There are a couple of interesting reports on this subject. One of the best was written in 1957, and here I refer to "The Demand and Supply of Scientific Personnel," written in 1957 by David Blank and George Stigler, who later won the Nobel Prize in economics. This book reminds us of several things: one, these employment issues go in cycles, and they never go away; and, two, you simply can't understand these issues unless you make use of federal data together with data from the associations.
This book, which I recommend to you if you can find it still in print, is absolutely superb in the way it blends together data from every possible source. For us data people, it's a good lesson in the value of cooperation and partnerships, which is the theme of today's meeting.
The other recent report, of course, is the COSEPUP report that a few of us have received, but haven't had much time to digest. It says in one of its findings that the data produced by NSF need to be more extensive and timelier, and yet when you look at the book, I don't believe you'll ever be able to find an example of a book that makes more use of all of the data we already have. It's a tremendous work of putting together data in a good way to reach conclusions.
Another thing this report says is what is needed to cure some of the problems that ail science and engineering labor markets is more information about what's happening, so that graduate students can make more informed career choices. So it's another call for better data -- and one that I think we need to heed and do something about.
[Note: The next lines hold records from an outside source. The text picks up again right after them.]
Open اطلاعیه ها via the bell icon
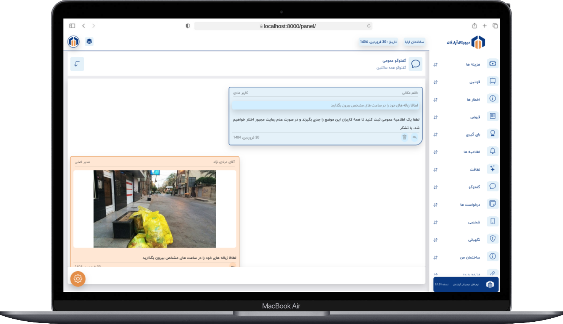Viewport: 563px width, 324px height. (492, 151)
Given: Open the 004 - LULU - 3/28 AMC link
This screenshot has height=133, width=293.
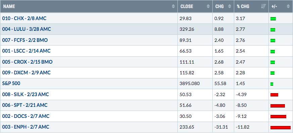Looking at the screenshot, I should point(27,29).
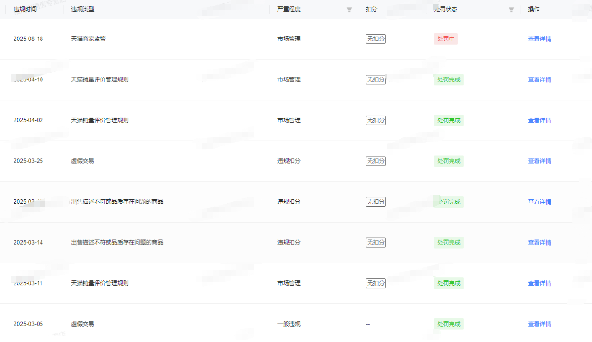
Task: Open details for 2025-03-25 虚假交易 record
Action: [x=539, y=161]
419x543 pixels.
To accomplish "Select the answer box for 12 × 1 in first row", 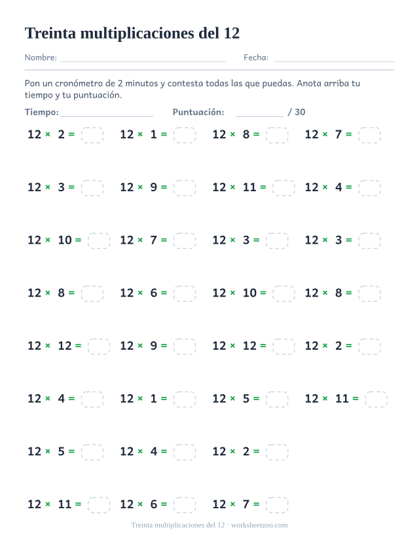I will [185, 135].
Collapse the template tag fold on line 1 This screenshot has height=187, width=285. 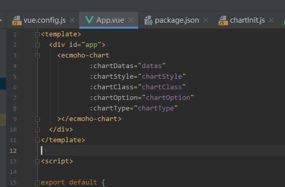[x=38, y=34]
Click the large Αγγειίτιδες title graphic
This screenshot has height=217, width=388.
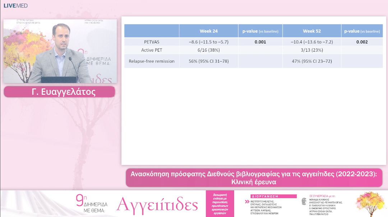coord(157,204)
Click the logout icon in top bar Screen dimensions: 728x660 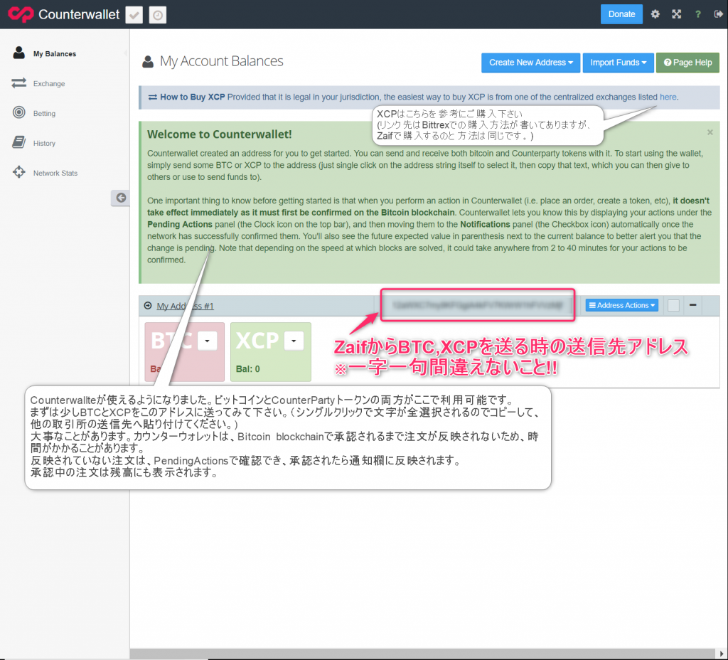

So to start with today, a number of you have been good enough to volunteer to make brief presentations of the data you produce and what it says about the employment picture. As the day progresses, we'll give you an overview of our data, some of the new things we're doing here at NSF; and then, perhaps the most important part of the meeting, is towards the end when we discuss ways to cooperate in filling any of the gaps that we have uncovered earlier in the day.